Plusieurs ministres de la Pêche des États membres de l’UE ont déploré, lundi 27 octobre à Luxembourg, la surpêche exercée par certains pays tiers qui épuise les stocks des espèces pélagiques (maquereau, merlan bleu) dans les eaux de l’Atlantique du Nord-Est.
Le ministre irlandais, Timmy Dooley, a souligné que les efforts de l’UE en matière de gestion durable des stocks « restent vains, si nous restons spectateurs et laissons d’autres États côtiers poursuivre leur comportement irresponsable ».

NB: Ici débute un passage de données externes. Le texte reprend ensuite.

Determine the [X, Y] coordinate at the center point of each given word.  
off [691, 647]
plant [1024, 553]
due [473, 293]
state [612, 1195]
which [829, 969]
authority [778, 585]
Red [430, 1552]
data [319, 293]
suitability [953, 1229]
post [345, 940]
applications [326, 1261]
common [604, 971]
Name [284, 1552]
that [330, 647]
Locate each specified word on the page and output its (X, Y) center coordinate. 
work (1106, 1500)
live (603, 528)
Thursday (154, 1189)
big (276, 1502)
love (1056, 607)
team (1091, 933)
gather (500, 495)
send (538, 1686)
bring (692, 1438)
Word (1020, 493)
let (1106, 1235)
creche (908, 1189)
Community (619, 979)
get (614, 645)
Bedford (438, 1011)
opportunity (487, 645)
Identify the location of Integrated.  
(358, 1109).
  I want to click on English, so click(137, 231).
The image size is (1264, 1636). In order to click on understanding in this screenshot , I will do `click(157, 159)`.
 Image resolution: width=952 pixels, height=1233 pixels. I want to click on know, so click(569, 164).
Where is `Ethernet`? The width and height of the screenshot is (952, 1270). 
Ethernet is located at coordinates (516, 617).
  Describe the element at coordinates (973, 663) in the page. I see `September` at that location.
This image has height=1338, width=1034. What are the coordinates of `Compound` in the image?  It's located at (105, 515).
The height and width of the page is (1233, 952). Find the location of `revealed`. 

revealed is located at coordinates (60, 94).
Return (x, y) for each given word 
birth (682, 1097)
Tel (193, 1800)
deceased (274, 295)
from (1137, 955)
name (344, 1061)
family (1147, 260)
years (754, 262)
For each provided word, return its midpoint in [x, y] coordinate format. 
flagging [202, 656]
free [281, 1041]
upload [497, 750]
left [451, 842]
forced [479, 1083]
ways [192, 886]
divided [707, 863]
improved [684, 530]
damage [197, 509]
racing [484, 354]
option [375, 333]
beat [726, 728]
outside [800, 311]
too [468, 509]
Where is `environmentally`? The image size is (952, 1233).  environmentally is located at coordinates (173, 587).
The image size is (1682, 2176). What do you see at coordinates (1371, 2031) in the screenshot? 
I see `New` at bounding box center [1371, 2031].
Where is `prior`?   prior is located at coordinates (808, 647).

En tant que principal détenteur de quotas dans le stock de maquereau au sein de l’Union, l’Irlande a réitéré ses préoccupations face aux pratiques de la Norvège, des îles Féroé et de l’Islande, qui fixe, selon elle, des « quotas excessifs, injustifiés et non durables ». Le document irlandais sur ce sujet a été cosigné par la Pologne et la Slovénie.
Le comportement de la Norvège est jugé particulièrement préoccupant, notamment en raison de son partenariat étroit avec l’Union européenne, qui ne semble toutefois pas s’étendre au domaine des pêches.
Plusieurs ministres ont appelé à activer les mesures prévues (dans le règlement 1026/2012) pour la conservation des stocks halieutiques à l’encontre des pays tiers qui autorisent une pêche non durable.
Costas Kadis, commissaire européen à la Pêche, a exprimé de vives inquiétudes quant à l’état préoccupant des stocks d'espèces pélagiques dans la région. M. Kadis va continuer à plaider pour des solutions avec les pays concernés. L’UE doit protéger ses intérêts, a-t-il martelé, en soulignant qu'elle utiliserait tous les moyens à sa disposition, dont le règlement contre la pêche non durable (EUROPE 13714/34).